IM A few trials are looking at the use of endocrine therapy in combination with 2 targeted agents instead of 1 (ie, triple combinations). It will take time to figure out whether 3 drugs are better than 2, or whether the various regimens should be given concomitantly or sequentially. In the meantime, our options are endocrine therapy alone or endocrine therapy plus a targeted agent, which may be followed by endocrine therapy plus a different targeted agent.
Suggested Readings
Baselga J, Im S-A, Iwata H, et al. PIK3CA status in circulating tumor DNA (ctDNA) predicts efficacy of buparlisib (BUP) plus fulvestrant (FULV) in postmenopausal women with endocrine-resistant HR+/HER2– advanced breast cancer (BC): First results from the randomized, phase III BELLE-2 trial. Presented at: San Antonio Breast Cancer Symposium; December 8-12, 2015; San Antonio, Texas. Abstract S6-01.

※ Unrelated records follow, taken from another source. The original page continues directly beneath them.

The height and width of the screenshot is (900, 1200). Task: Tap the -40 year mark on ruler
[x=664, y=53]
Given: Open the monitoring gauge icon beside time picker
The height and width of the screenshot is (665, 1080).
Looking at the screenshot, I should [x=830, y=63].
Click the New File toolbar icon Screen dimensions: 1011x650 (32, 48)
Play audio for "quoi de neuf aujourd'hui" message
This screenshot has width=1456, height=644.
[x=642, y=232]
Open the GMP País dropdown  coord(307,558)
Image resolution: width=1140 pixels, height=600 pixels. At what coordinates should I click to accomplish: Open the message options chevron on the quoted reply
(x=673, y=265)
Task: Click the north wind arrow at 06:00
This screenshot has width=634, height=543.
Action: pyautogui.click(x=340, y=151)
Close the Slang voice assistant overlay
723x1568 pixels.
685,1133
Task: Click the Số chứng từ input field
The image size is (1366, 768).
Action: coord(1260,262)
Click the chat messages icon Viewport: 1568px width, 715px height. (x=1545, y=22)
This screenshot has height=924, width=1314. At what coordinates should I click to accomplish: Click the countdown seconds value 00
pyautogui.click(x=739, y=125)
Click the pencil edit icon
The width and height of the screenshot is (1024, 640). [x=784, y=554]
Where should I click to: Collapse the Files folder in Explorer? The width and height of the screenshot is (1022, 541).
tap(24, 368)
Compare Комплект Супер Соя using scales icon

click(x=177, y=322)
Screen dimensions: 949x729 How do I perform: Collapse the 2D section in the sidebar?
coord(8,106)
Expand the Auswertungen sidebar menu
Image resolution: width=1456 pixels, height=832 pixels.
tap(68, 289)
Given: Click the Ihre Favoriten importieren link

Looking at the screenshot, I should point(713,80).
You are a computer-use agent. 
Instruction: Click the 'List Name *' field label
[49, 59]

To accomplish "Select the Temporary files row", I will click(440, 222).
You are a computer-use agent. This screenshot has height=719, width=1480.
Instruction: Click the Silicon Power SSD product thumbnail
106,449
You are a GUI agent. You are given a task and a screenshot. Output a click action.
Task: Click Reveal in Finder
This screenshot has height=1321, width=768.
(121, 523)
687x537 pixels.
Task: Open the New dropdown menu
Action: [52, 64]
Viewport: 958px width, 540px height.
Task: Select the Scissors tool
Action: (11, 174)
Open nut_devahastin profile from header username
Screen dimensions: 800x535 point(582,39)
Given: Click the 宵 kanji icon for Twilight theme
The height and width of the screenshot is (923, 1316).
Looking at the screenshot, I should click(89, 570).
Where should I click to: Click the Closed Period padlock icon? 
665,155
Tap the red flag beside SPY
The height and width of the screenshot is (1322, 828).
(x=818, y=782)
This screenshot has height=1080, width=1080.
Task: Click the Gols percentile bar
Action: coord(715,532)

Finn RS, Crown JP, Lang I, et al. The cyclin-dependent kinase 4/6 inhibitor palbociclib in combination with letrozole versus letrozole alone as first-line treatment of oestrogen receptor-positive, HER2-negative, advanced breast cancer (PALOMA-1/TRIO-18): a randomised phase 2 study. Lancet Oncol. 2015;16(1):25-35.
Turner NC, Ro J, André F, et al. Palbociclib in hormone-receptor-positive advanced breast cancer. N Engl J Med. 2015;373(3):209-219.
Yardley DA, Noguchi S, Pritchard KI, et al. Everolimus plus exemestane in postmenopausal patients with HR(+) breast cancer: BOLERO-2 final progression-free survival analysis. Adv Ther. 2013;30(10):870-884.